Corn (Zea mays L.) growers often question the effect of delayed fall harvest on grain quality. Various studies have reported the effect of genetic and environmental factors on the quality of grain, but few have reported on date of harvest. Therefore, the purpose of this study was to investigate the effects of harvest date, as well as planting density, hybrid, year, and their interactions on the quality of corn grain.
Four hybrids were planted at 40,000, 60,000, and 80,000 plants/ha. Harvest dates were October 1, November 1, and December 1 each year of the 3-year study (1969–71). Grain quality was measured by determining protein and oil content, 1,000-kernel weight, test weight, and kernel hardness. Standard procedures were used for the first four variables and kernel hardness was determined on a Steinlite Model CK2 corn breakage tester.

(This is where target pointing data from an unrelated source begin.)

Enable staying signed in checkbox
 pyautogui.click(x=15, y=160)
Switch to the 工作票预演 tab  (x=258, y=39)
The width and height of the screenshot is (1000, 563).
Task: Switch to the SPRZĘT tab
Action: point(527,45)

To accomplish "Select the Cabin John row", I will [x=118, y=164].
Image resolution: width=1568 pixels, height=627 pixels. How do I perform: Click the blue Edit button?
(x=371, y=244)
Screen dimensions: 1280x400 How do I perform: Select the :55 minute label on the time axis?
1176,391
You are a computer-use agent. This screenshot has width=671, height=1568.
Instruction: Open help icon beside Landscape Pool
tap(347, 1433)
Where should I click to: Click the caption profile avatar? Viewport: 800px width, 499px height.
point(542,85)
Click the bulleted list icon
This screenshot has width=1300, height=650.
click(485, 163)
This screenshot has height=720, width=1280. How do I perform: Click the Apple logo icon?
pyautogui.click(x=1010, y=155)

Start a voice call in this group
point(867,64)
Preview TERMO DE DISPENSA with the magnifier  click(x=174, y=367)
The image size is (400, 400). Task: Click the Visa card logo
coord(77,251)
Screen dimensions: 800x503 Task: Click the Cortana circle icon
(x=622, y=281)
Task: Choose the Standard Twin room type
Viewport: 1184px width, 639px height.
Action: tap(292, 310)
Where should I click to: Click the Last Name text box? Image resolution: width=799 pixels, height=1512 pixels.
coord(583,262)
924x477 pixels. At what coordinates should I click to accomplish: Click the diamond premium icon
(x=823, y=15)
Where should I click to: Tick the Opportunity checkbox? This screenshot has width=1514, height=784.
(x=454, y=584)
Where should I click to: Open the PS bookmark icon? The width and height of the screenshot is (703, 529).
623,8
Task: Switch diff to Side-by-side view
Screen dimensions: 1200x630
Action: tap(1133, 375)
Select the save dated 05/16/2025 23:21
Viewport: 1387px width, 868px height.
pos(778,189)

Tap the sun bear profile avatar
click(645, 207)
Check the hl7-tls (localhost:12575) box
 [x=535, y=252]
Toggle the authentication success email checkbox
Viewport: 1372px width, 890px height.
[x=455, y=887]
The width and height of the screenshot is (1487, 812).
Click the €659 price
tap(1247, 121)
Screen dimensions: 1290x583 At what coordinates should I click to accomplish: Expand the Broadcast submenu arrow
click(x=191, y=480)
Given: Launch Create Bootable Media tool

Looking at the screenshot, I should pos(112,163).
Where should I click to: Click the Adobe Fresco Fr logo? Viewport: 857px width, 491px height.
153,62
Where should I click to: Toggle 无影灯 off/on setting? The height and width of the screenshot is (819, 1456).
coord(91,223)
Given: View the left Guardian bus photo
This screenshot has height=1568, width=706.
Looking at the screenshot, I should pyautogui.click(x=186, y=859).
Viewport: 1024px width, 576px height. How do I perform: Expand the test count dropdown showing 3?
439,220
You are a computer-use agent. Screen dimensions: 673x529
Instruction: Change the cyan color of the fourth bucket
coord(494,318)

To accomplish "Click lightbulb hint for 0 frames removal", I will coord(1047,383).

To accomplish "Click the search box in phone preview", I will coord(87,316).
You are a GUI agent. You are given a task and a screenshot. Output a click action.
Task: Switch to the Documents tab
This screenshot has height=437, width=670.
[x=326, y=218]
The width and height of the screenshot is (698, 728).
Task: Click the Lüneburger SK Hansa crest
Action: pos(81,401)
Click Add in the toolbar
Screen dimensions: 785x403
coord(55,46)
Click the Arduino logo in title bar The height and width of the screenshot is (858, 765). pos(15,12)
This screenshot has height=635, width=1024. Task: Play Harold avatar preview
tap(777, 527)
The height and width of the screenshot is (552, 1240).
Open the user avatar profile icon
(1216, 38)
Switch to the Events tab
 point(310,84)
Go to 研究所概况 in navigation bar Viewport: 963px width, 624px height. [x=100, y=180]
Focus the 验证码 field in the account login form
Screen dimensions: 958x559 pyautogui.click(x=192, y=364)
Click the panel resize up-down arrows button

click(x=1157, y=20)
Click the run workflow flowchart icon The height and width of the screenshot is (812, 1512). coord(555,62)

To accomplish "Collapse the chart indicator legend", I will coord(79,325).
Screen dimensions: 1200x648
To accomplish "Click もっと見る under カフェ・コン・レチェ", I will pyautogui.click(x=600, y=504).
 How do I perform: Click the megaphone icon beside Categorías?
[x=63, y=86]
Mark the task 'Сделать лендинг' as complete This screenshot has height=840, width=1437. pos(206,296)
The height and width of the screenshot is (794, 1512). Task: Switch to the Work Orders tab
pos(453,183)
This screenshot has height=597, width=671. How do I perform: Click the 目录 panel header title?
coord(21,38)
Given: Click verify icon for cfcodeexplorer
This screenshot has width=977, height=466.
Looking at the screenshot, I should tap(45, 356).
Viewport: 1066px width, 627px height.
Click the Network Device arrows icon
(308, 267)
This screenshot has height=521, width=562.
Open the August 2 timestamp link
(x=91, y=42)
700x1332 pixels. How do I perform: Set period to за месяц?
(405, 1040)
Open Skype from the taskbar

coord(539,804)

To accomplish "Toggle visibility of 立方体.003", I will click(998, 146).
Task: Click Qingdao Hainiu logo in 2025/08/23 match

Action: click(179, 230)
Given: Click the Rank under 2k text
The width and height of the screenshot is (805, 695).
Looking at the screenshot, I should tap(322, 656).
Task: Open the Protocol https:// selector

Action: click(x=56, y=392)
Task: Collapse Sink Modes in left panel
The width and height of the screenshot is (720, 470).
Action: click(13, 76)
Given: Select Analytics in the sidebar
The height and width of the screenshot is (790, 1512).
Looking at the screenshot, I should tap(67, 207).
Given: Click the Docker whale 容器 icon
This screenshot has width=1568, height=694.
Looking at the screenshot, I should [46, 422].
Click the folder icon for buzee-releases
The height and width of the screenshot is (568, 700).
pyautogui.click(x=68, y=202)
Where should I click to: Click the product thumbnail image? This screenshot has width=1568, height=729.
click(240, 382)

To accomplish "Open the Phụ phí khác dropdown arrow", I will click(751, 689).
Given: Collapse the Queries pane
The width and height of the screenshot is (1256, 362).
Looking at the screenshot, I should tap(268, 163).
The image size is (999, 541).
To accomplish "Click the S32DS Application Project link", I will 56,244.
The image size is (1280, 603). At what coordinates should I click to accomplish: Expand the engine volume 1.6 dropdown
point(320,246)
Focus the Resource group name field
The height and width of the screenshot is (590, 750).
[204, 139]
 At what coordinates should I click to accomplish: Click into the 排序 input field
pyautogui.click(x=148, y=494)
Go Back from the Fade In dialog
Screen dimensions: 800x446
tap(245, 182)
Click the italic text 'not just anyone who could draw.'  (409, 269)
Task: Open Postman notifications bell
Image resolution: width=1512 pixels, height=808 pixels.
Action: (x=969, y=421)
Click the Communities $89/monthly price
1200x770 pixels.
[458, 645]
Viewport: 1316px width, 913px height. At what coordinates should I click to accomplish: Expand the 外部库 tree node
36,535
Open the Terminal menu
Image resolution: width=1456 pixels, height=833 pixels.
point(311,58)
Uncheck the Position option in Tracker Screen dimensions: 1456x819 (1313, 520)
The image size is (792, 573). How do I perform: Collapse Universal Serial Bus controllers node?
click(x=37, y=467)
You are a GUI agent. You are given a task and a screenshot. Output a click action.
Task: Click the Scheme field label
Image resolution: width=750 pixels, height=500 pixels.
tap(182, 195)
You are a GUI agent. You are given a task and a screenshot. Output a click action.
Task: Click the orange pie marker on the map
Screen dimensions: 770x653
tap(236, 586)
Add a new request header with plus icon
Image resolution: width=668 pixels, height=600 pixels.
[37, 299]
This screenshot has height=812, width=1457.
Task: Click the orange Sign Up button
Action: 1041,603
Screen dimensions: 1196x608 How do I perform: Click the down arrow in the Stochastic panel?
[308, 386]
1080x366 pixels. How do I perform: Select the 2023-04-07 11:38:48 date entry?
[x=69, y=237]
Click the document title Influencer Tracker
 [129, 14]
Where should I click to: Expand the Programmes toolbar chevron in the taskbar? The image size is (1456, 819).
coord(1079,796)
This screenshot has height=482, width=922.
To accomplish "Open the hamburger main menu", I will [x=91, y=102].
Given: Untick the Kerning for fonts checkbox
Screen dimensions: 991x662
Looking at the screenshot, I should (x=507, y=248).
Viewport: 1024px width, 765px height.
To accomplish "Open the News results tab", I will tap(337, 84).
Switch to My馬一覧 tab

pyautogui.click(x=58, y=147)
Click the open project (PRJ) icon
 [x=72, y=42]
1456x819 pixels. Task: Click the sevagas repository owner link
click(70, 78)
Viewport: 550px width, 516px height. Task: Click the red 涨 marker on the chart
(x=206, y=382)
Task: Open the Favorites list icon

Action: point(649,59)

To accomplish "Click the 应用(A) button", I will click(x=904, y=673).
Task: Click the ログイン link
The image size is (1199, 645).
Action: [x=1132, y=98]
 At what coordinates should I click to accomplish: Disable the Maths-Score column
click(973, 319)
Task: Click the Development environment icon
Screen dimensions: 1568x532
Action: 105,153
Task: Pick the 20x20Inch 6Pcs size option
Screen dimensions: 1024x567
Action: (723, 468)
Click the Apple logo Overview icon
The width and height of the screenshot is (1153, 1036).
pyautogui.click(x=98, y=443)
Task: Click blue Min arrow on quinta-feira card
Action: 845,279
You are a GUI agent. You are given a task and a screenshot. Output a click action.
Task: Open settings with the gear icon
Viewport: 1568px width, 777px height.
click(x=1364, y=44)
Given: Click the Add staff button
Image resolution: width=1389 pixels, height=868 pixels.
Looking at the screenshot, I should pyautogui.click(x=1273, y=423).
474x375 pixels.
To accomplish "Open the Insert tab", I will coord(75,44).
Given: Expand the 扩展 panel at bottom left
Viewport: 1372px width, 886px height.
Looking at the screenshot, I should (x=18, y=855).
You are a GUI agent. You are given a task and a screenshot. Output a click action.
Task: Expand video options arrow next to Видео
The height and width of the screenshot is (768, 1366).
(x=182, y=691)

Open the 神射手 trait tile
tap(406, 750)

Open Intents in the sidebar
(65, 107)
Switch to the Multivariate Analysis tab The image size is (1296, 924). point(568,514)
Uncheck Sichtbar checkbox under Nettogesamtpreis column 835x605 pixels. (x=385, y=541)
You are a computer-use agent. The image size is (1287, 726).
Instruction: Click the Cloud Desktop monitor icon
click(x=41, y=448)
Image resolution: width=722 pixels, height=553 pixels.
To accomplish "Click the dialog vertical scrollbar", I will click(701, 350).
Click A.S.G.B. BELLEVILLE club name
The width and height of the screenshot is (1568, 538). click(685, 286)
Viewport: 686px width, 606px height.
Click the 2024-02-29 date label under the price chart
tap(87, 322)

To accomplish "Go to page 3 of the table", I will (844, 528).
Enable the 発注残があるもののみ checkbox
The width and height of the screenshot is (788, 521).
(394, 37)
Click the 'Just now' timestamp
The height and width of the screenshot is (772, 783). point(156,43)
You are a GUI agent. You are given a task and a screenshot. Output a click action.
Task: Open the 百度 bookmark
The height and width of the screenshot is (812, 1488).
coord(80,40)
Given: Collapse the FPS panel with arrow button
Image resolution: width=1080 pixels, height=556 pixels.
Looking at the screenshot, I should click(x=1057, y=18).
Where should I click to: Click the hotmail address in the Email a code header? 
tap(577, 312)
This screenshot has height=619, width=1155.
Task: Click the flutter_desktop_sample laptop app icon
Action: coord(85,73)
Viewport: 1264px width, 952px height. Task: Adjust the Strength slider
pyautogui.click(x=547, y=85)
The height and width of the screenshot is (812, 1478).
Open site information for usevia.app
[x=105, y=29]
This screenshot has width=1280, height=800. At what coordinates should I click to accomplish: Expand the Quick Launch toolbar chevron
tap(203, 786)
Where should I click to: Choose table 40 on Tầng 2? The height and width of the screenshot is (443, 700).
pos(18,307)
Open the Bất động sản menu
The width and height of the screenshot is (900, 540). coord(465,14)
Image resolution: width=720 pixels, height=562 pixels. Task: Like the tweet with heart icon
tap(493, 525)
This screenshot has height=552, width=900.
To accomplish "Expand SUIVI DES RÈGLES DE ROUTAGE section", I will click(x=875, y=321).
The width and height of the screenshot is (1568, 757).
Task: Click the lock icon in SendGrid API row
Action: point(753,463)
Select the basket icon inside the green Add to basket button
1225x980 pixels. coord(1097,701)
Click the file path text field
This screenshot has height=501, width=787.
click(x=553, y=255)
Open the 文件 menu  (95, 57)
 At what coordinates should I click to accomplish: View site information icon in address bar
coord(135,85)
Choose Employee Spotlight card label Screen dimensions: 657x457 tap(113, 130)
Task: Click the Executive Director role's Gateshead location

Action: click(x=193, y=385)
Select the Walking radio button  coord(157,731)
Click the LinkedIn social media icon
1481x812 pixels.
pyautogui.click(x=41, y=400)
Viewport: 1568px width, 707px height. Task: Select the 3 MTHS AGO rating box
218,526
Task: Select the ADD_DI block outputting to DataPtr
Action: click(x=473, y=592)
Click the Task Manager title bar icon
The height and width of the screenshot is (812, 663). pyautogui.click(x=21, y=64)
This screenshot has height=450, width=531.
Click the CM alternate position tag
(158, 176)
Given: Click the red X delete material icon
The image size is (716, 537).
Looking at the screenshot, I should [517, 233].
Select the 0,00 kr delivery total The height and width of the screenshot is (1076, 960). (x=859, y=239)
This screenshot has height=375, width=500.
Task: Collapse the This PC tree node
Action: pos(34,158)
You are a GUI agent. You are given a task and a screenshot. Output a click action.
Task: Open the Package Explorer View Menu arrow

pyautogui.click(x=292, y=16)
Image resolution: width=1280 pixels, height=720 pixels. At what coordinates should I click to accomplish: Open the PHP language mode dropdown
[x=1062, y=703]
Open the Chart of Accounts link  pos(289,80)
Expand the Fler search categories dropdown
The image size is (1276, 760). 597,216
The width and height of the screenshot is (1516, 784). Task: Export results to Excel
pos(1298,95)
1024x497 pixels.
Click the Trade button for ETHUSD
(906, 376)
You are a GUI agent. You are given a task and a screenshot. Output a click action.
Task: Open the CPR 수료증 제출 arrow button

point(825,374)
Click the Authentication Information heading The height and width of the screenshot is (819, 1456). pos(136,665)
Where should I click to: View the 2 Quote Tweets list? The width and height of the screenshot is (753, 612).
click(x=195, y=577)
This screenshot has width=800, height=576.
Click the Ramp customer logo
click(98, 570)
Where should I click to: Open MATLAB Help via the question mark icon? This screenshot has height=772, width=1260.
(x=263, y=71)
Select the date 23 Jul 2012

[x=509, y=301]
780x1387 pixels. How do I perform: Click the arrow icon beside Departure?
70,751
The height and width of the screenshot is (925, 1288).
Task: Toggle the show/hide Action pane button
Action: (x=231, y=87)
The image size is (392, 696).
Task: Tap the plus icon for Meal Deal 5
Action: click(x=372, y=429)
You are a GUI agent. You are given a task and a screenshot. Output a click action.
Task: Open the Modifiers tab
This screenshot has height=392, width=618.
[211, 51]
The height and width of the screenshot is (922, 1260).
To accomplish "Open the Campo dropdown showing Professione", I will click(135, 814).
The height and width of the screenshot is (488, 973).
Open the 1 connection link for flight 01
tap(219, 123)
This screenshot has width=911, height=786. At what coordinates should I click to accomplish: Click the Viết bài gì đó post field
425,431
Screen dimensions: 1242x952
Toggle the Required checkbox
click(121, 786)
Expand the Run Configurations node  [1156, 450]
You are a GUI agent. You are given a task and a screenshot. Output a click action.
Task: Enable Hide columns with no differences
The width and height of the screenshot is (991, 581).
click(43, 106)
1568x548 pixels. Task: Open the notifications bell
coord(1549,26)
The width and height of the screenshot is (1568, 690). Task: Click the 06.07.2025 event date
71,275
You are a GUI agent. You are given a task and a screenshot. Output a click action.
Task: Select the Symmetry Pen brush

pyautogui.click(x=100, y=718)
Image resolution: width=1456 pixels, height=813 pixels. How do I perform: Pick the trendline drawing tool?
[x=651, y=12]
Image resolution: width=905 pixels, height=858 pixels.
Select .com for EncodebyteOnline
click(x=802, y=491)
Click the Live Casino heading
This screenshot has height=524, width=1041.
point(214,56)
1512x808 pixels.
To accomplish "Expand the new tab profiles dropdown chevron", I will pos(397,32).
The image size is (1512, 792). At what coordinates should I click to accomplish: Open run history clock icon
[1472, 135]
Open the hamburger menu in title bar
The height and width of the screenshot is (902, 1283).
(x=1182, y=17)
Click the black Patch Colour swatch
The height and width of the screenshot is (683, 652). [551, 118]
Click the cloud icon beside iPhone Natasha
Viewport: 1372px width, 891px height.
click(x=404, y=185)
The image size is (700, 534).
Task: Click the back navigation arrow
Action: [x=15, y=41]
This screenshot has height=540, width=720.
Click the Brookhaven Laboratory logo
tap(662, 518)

The only interactions to show significance were those of year with the other main effects. Protein content was not affected by delayed harvest, but did decline significantly with each 20,000 plant/ha increase in planting rate. Oil content varied more among hybrids (3.44 to 4.16%) than years (3.50 to 3.91%), and declined significantly as the harvest date was delayed (3.80 to 3.68%).
Kernel weight and kernel breakage were closely related to the environment of the particular growing season. The range in 1,000-kernel weight among years was 68 g, whereas the maximum differences among hybrids was 34 g. Kernel breakage, an indication of kernel hardness, increased as population was increased from 40,000 to 60,000 plants/ha. When harvest was delayed from October 1 to November 1 kernel breakage increased.
This study showed that protein content was not affected by delayed harvest and that kernel breakage was more closely related to the seasonal fluctuations in environmental conditions than to the treatments imposed. On the other hand, oil content showed a 0.12 percentage point decline as harvest was delayed. This decline, although significant, probably has little meaning from the milling point of view since the oil content of corn ranges from 4 to 5% of the whole kernel and not all the oil is extracted in the milling process. However, losses associated with delays in harvest as a result of increased stalk lodging and ear droppage were of greater significance.